Splicing of Runx1 exon 6 is markedly repressed in Pcbp2−/− mice. (A) Impact of Pcbp2 on alternative splicing of the Runx1 transcript in the embryonic liver. The splice graph of the Runx1 transcript in wild-type (WT) and Pcbp−/− E12.5 fetal liver (defined by the MAJIQ builder and VOILA visualization tool [28]). Data were obtained from RNA-seq of WT and Pcbp2−/− embryonic liver (25). The numbers above each splice linkage represent the number of junction-spanning raw reads summed across all samples in that group. An expanded view of exon 6 alternative splicing is shown with exon 6 skipping represented by the blue line. The expected percent selected index, or E(PSI), for exon 6 skipping is summarized in the adjacent violin plot. E(PSI) is a statistical measure of each junction's inclusion or exclusion level in a given local splice variation (LSV) (see Materials and Methods). (B) Steady-state levels of Runx1 mRNA are unaltered in the Pcbp2−/− embryonic liver. Total steady-state Runx1 mRNA expression is taken from the RNA-seq data set and is shown in the histogram. Each bar corresponds to expression values derived from biological replicates with the noted genotypes. (C) Pcbp2 lacks significant impact on splicing of exon 6 in the Runx2 transcript. UCSC genome browser view of representative RNA-seq bar plots for murine Runx1 and Runx2 in WT and Pcbp2−/− fetal liver. Runx1 exon 6, black shading; Runx2 exon 6, green shading.

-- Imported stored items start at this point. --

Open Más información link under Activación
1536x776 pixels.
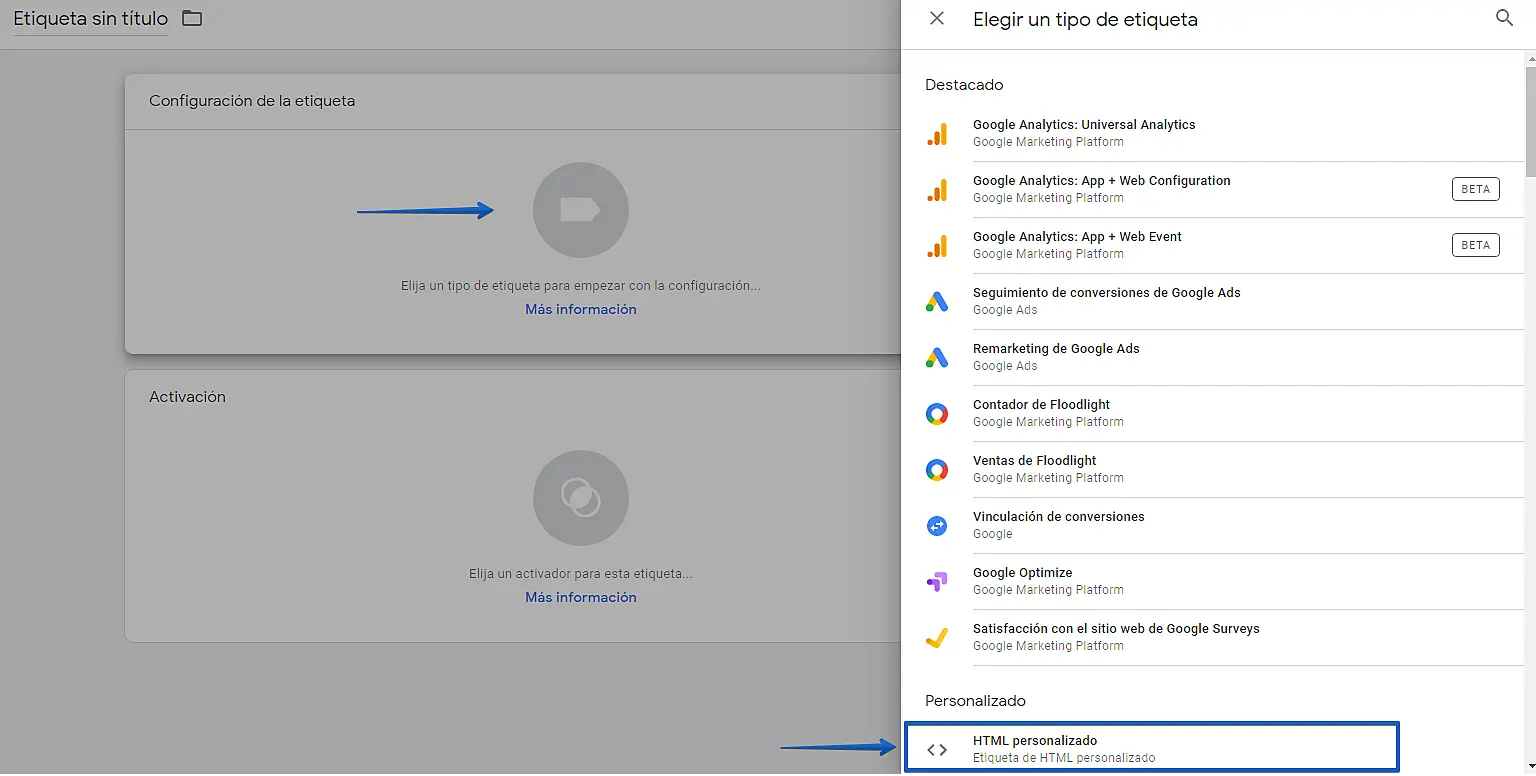(580, 598)
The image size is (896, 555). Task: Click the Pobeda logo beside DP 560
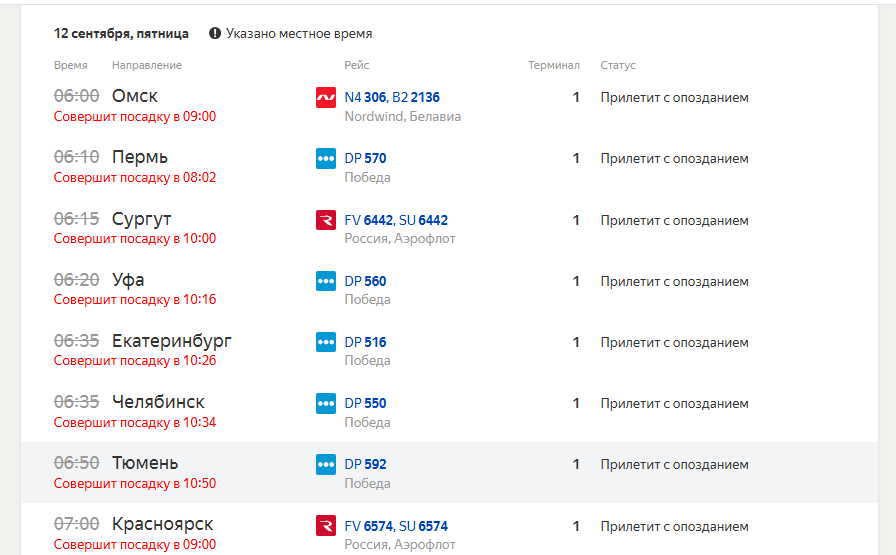pos(326,281)
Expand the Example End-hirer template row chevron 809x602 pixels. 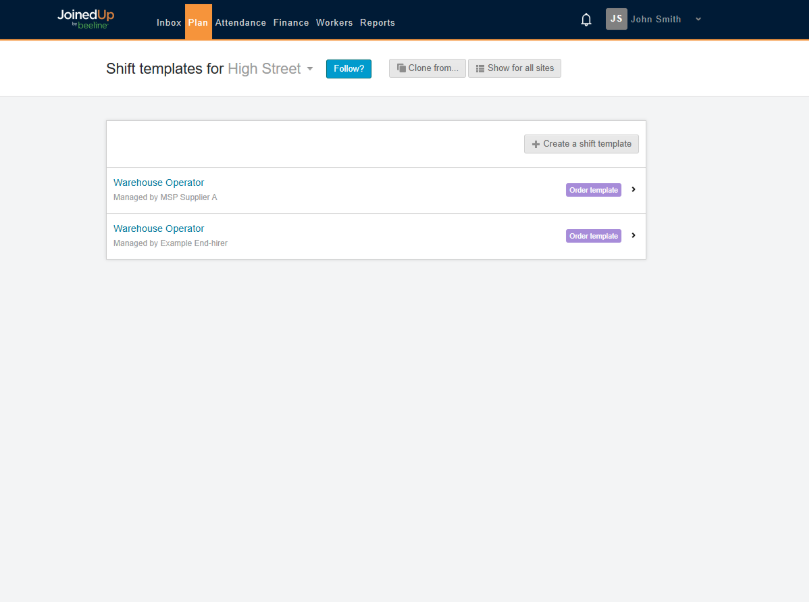click(x=633, y=235)
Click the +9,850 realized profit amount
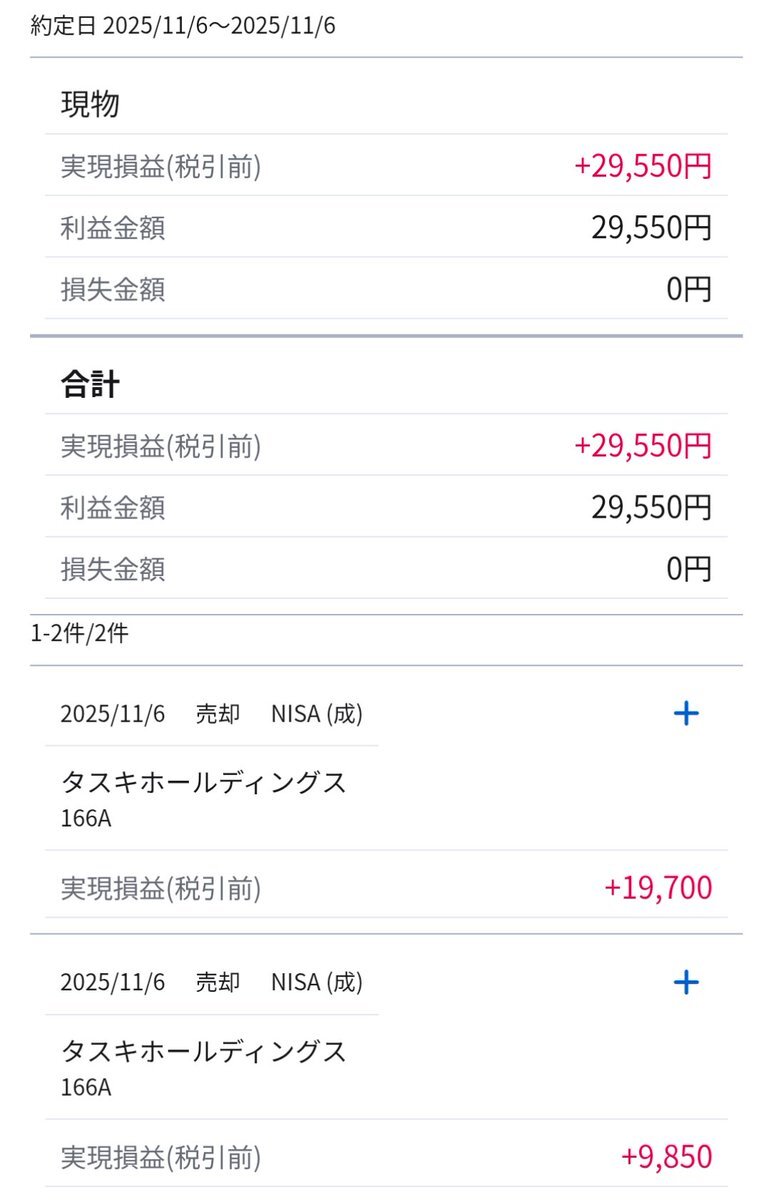 (x=666, y=1157)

Concordant impacts of Pcbp−/− and Runx1−/− on hematopoietic gene expression in the embryonic liver.

To further explore a potential linkage of Pcbp2 splicing control with Runx1 functions, we compared the effects of Pcbp2 loss (Pcbp−/−) and of Runx1 loss (Runx1−/−) on hematopoietic gene expression. The subset of genes that were compared were previously defined by chromatin immunoprecipitation sequencing (ChIP-seq) analysis as binding targets of Runx1 (32). This analysis revealed a remarkable concordance between the impacts of the two mouse knockout models (Fig. 3): Runx1 target genes whose expression positively correlated with the high Runx1 expression during endothelial-to-hematopoietic differentiation of embryonic stem cells had lower levels in Pcbp2−/− than wild-type fetal liver (P value of <5.84 × 10−5 by Mann-Whitney U test, correlated versus noncorrelated), while Runx1 target genes whose expression was higher when Runx1 expression was low (i.e., putatively suppressed by Runx1) had higher levels in the absence of Pcbp2 (P value of <3.09 × 10−5 by Mann-Whitney U test, correlated versus anticorrelated) (Fig. 3A). The expression of Runx1 target genes whose expression was unchanged in the comparison of wild-type and Runx1−/− samples was unchanged in Pcbp−/− fetal liver (not significant by Mann-Whitney U test) (Fig. 3A). Furthermore, genes either upregulated or downregulated in Runx1−/− vascular endothelial cadherin-positive embryonic cells at E7.5 were similarly altered in Pcbp2−/− fetal liver (P value of 2.44 × 10−10 by Mann-Whitney U test) (Fig. 3B). These data demonstrate that alterations of the hematopoietic transcriptome profile in Pcbp2−/− embryos are concordant with loss of Runx1 function and support a linkage between Pcbp2 and Runx1 functions that is mediated by the Pcbp2 enhancement of Runx1 exon 6 splicing.

FIG 3.

FIG 3

Positive correlation between the impacts of loss of Pcbp2 and Runx1 on the expression of Runx1 target genes. (A) Impact of Pcbp2 loss on the expression of Runx1 target genes demonstrates a significant alignment with the impacts of Runx1 itself. Comparison of direct Runx1 target genes from hematopoietic differentiation of embryonic stem cells described by Tanaka et al. and their relative expression changes in Pcbp2−/− fetal liver (32). Runx1 target genes were positively correlated (n = 219), noncorrelated (n = 555), and anticorrelated (n = 65) with Runx1 expression. (B) Comparison of genes impacted by Runx1 loss from VE-cadherin-positive E7.5 mouse embryo cells (32) and their relative expression changes in Pcbp2−/− fetal liver. Upregulated and downregulated denote gene sets with the corresponding expression change in Runx1−/− embryos.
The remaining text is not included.